Neurofilament light chain (NF-L) is quantitatively the most common of three different neurofilament chains which constitute the backbone of the neuronal cytoskeleton. When neurodegeneration occurs or axons are damaged, NF-L has been shown to be present in cerebrospinal fluid and even plasma from patients.
The importance of NF-L levels in CSF and plasma as peripheral marker for neurodegeneration is getting more and more attention in humans.
For analysis of plasma and CSF NF-L levels QPS Austria uses NF-Light® ELISA by UmanDiagnostics, an assay well-described for the analysis of human clinical samples as well as murine samples.

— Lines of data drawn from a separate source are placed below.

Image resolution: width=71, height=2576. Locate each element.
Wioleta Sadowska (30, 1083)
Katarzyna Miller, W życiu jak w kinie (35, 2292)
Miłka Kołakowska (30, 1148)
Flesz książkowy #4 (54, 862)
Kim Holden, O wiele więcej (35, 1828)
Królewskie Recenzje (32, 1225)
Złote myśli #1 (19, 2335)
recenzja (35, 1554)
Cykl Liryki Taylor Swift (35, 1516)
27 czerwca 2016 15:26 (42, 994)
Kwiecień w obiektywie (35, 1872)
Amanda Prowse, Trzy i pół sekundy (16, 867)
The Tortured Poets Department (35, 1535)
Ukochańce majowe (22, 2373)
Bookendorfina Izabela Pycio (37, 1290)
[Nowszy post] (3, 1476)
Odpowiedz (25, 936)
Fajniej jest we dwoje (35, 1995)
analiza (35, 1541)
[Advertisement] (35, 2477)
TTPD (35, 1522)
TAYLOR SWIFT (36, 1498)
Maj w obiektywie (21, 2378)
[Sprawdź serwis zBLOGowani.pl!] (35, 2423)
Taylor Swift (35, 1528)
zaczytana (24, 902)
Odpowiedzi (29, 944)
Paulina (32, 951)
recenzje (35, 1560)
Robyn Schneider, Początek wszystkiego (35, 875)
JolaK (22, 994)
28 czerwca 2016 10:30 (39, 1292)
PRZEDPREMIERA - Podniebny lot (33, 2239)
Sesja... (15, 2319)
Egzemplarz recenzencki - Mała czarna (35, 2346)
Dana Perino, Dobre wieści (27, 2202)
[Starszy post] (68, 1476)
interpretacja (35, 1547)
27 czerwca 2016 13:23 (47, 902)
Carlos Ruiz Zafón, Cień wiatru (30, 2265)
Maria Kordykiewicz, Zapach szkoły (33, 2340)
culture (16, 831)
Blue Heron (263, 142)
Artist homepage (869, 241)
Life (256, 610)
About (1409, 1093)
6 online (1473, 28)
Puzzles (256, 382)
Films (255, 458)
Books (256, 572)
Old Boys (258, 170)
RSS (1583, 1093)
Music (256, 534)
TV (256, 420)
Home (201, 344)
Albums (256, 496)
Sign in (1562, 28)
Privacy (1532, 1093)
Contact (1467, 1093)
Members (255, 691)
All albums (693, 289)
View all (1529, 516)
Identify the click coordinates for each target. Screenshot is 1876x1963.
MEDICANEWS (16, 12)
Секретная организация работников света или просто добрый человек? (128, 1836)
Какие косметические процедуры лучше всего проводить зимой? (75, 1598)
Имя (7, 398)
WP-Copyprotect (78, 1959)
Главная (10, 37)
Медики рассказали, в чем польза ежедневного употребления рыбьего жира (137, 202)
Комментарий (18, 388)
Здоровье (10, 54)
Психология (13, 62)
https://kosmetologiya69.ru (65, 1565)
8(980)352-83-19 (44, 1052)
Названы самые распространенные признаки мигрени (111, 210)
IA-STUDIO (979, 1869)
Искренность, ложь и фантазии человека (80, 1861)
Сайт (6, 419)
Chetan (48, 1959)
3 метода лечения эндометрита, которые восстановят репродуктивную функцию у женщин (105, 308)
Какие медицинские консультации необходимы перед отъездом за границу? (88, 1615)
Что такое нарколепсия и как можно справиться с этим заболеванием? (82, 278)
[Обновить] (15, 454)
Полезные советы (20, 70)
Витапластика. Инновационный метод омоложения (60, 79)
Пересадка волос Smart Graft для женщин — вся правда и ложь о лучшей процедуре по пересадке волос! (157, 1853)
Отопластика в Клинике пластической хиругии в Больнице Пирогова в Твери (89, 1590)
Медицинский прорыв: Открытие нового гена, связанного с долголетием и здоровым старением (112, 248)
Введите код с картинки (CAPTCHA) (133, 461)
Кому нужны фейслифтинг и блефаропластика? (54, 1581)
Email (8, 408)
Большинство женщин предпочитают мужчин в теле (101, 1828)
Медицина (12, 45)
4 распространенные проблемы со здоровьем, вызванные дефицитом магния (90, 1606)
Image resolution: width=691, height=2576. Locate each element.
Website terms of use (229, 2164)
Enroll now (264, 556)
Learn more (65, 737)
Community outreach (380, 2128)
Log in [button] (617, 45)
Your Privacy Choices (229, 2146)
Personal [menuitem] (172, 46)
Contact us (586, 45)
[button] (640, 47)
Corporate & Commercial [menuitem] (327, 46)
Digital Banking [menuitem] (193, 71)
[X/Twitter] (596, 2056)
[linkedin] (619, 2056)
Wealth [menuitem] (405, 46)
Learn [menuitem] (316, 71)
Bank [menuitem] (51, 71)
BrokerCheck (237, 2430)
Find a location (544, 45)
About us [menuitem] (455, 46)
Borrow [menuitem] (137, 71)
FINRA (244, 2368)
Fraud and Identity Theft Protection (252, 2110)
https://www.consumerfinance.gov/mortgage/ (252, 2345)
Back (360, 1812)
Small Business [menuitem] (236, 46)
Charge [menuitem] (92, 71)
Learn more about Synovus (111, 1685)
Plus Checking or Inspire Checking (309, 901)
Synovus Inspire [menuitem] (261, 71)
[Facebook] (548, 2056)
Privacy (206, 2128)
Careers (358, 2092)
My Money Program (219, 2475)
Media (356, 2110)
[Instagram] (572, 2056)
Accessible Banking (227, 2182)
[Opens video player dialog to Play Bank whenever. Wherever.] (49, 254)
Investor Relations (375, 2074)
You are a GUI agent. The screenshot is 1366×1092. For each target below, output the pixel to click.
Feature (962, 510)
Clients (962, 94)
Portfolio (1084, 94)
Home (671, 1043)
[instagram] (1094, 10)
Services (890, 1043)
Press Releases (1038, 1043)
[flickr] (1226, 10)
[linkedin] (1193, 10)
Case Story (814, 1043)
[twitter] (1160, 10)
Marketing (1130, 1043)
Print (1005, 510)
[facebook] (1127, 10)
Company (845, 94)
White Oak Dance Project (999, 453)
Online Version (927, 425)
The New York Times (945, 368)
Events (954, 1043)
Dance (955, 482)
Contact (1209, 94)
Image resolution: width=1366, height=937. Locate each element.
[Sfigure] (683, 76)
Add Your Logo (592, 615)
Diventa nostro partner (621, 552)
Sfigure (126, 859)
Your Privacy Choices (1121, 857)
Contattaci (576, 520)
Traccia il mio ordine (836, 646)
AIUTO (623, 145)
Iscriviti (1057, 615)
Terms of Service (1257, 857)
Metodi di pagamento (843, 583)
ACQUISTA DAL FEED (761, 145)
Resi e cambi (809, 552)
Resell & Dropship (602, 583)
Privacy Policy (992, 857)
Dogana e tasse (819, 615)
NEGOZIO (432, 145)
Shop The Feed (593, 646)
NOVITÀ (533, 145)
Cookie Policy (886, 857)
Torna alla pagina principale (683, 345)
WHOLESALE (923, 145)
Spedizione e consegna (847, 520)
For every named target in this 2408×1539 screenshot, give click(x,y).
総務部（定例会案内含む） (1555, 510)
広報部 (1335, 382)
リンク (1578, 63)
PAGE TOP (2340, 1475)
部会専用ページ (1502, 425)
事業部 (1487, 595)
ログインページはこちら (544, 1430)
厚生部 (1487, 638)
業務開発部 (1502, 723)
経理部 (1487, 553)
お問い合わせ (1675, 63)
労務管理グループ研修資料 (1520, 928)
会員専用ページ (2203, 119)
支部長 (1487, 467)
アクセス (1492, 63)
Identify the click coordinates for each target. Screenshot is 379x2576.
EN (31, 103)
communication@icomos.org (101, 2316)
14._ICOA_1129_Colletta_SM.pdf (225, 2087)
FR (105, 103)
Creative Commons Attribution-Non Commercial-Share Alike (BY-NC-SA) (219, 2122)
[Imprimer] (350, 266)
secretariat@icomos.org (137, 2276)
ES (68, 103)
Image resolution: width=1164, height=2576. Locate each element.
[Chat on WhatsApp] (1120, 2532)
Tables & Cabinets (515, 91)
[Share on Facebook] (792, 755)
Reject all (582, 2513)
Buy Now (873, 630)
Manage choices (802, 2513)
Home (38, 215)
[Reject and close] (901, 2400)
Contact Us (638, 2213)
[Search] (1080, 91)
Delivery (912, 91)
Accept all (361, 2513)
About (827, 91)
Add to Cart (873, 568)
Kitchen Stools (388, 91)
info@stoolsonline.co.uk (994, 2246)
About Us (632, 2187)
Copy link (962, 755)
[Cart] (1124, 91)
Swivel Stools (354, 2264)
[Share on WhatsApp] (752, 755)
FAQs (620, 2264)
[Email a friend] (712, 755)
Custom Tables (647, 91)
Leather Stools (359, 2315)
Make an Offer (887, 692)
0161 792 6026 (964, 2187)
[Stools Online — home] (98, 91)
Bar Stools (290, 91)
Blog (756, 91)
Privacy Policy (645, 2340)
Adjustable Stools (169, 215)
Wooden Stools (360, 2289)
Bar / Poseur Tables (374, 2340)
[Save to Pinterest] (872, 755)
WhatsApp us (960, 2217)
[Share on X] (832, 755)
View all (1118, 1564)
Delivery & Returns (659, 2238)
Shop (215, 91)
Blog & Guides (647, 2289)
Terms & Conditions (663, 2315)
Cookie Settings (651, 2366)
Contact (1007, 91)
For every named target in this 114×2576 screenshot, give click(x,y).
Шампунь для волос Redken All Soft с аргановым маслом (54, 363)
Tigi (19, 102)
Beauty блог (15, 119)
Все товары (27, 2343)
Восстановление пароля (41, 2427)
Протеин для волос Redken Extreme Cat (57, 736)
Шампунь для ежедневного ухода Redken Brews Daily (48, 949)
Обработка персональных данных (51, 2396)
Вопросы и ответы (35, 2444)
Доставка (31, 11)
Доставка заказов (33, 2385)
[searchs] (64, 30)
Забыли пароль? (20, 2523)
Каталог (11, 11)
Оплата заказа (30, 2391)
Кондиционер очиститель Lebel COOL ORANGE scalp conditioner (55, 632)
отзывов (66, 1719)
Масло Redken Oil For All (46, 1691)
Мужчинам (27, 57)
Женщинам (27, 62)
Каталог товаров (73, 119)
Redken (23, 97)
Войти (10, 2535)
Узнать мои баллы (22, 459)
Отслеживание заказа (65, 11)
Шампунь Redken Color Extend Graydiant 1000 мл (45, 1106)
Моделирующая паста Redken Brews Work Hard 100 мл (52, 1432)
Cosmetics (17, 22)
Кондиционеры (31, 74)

In 5xFAD mice an increase in plasma NF-L levels can be observed already at an age of 6 months, indicating neurodegeneration in this AD mouse model (Fig.1A). Additionally, strongly increased CSF NF-L levels can be observed in 9 months old 5xFAD mice (Fig.1B). Previous analyses using histological quantifications by Oakley et al., 2006 and Jawhar et al., 2012 could validate neurodegeneration in 9 or 12 months old mice, respectively. The analysis of NF-L by NF-Light® thus results in earlier detection of first indications of neurodegeneration and is therefore a well-suited biomarker for early detection of neurodegenerative diseases.
Figure 1: Quantification of neurofilament light chain in plasma and CSF of 5xFAD mice. A: NF-L levels in pg/ml in the plasma of 3, 6, 9 and 12 months old 5xFAD mice compared to non-transgenic littermates. Two-way ANOVA followed by Bonferroni’s post hoc test. B: NF-L levels in pg/ml in the CSF of 9 months old 5xFAD mice compared to non-transgenic littermates. Unpaired t-test. A and B: Mean + SEM. *p<0.05; **p<0.01; ****p<0.0001.